* Work to complete *
Copy out the records below, switching every "pixels" to "px" and changing nothing else. Omit the pictures.

* Data section *

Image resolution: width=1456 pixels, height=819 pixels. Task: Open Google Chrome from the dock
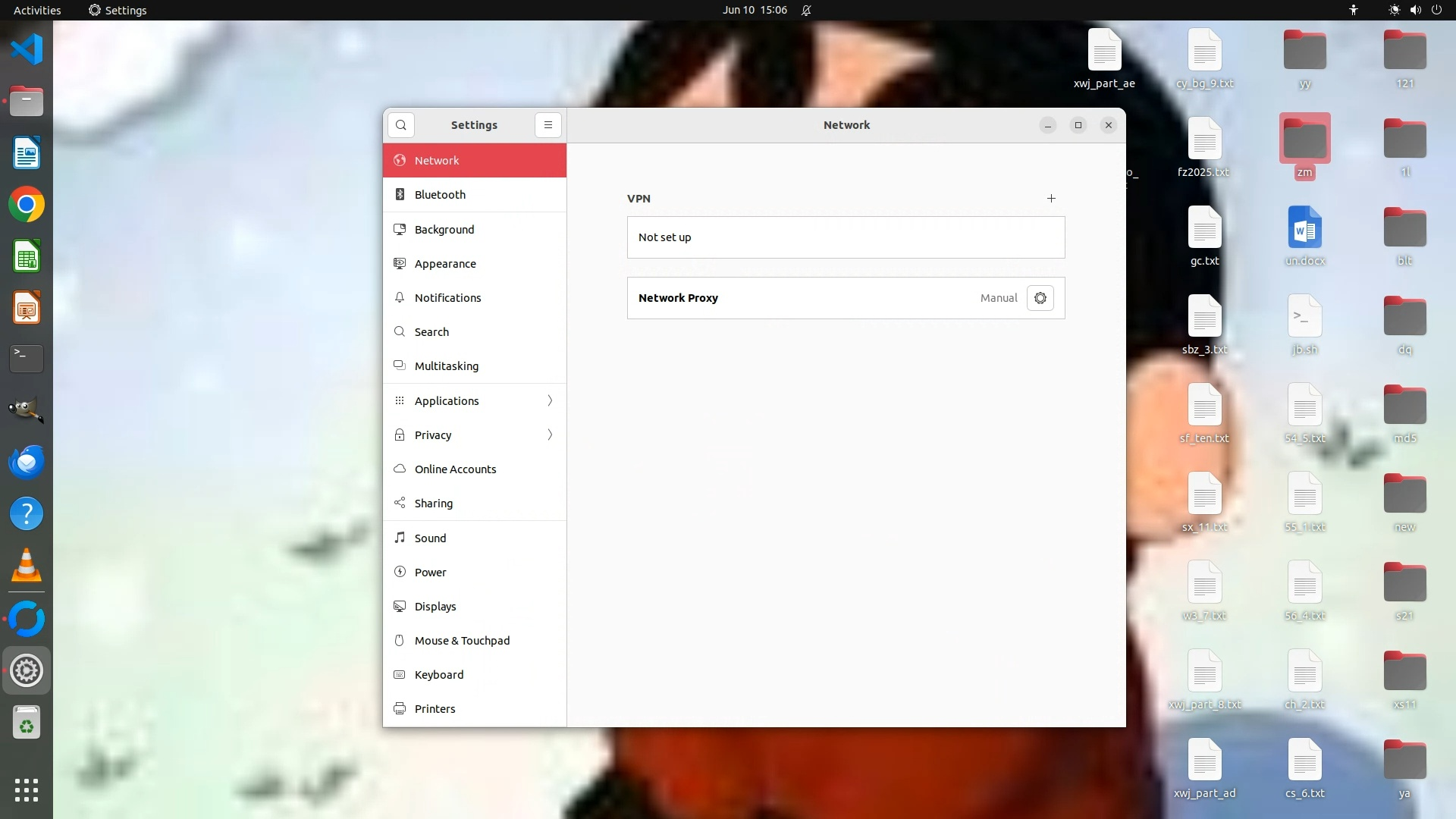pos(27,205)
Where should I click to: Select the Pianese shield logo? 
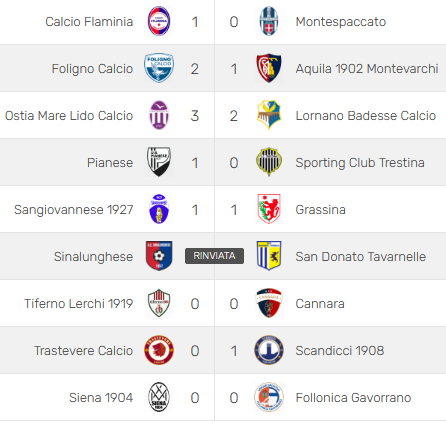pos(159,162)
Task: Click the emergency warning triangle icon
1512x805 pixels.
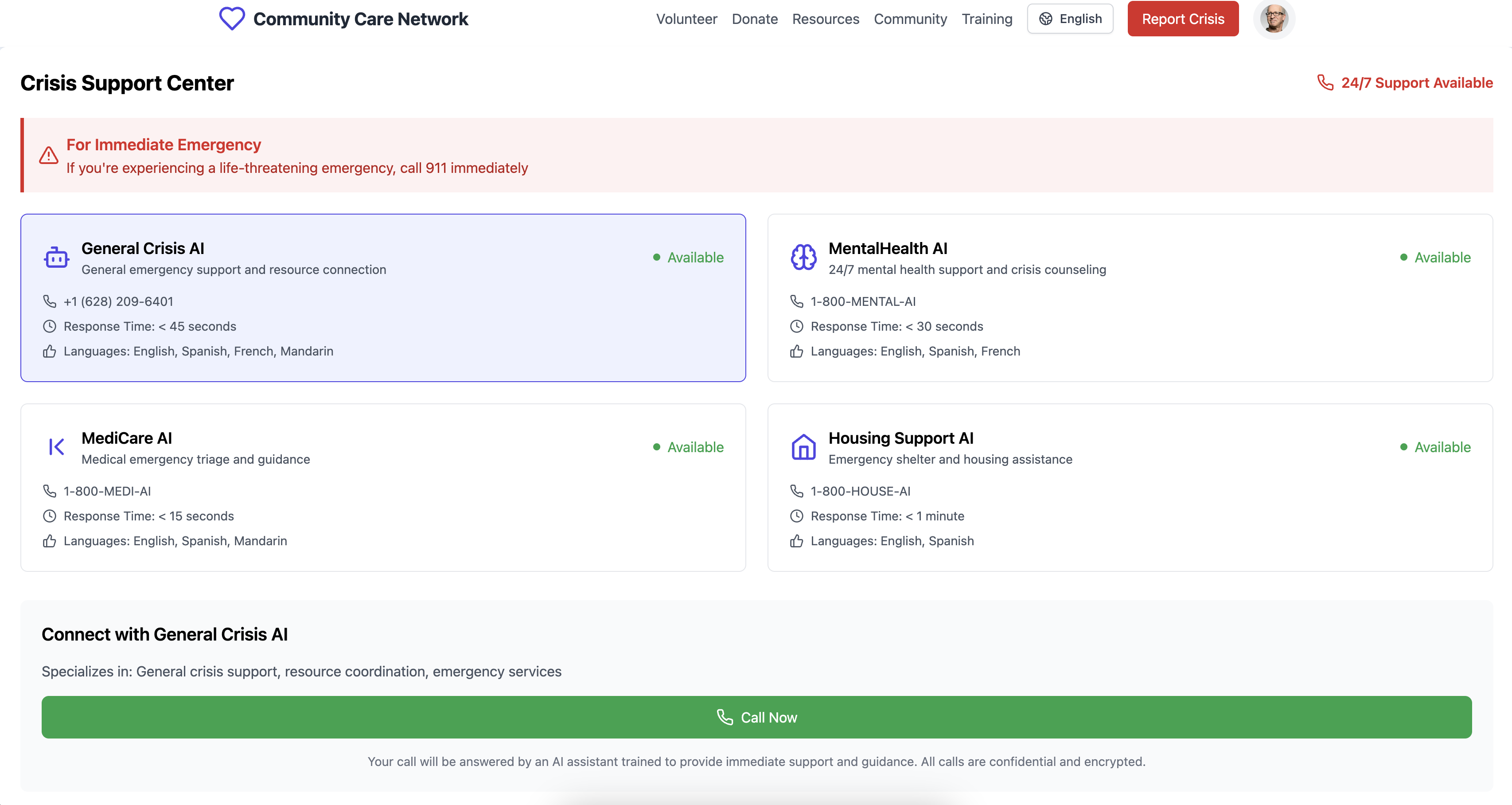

* Final answer *
Image resolution: width=1456 px, height=819 px. Task: Open Google Chrome from the dock
pos(27,205)
Where should I click to: Select the Pianese shield logo? 
pos(159,162)
Task: Click the emergency warning triangle icon
1512x805 px.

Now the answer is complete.